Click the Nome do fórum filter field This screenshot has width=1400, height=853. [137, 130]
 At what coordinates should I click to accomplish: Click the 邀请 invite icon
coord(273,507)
--
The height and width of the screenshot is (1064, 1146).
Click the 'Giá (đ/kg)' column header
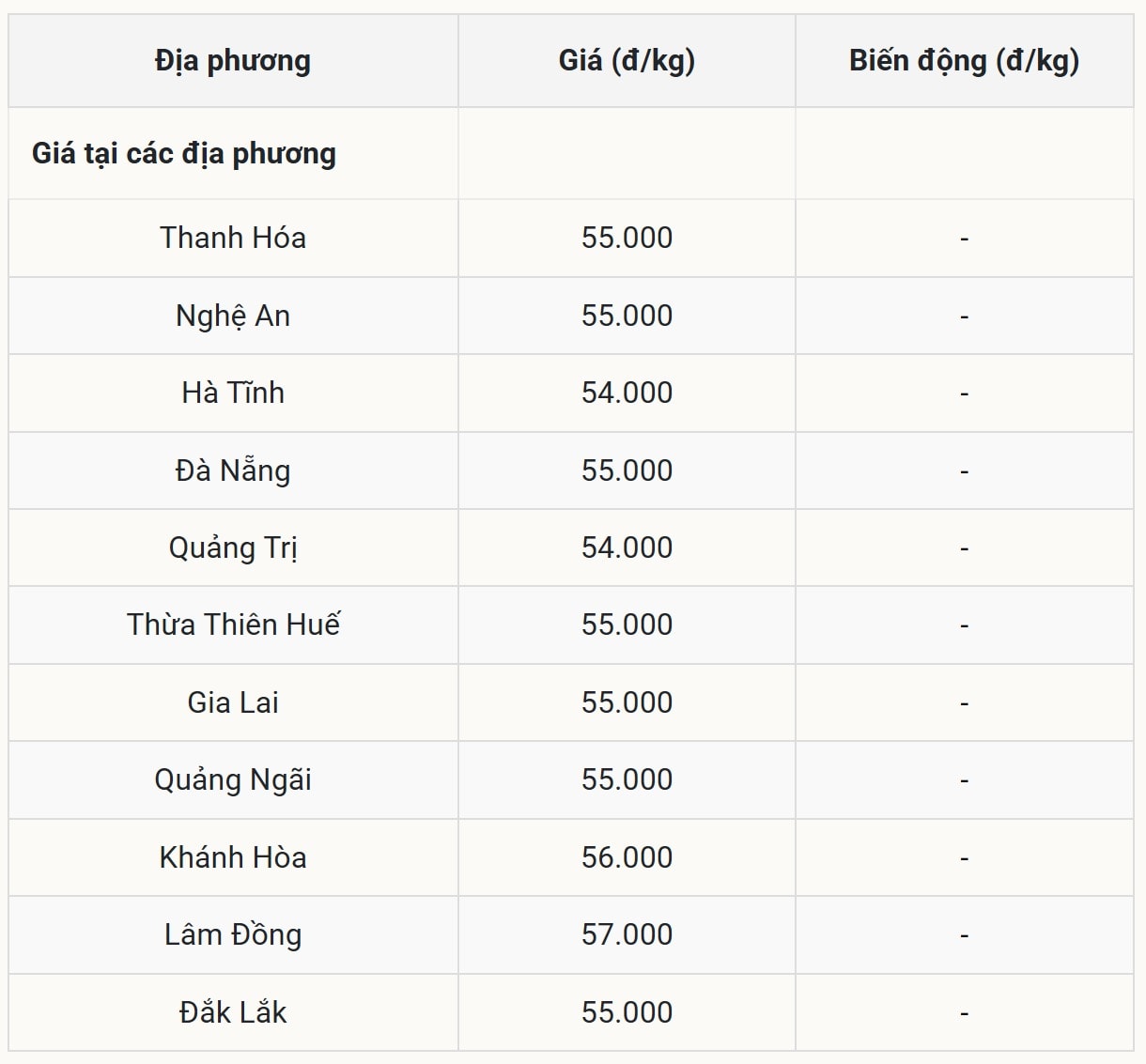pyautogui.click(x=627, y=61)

#### [YOUR INSTRUCTIONS]
How many lines of these entries hold the string "height"? Answer with the number alone.

#### [EXERCISE RESULT]
2